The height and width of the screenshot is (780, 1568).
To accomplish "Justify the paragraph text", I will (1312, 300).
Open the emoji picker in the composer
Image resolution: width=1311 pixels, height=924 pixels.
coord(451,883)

§ YOUR INSTRUCTIONS: Take the entries above and set them all down again exactly as they read.

§ YOUR RESPONSE:
The height and width of the screenshot is (780, 1568).
To accomplish "Justify the paragraph text", I will (1312, 300).
Open the emoji picker in the composer
Image resolution: width=1311 pixels, height=924 pixels.
coord(451,883)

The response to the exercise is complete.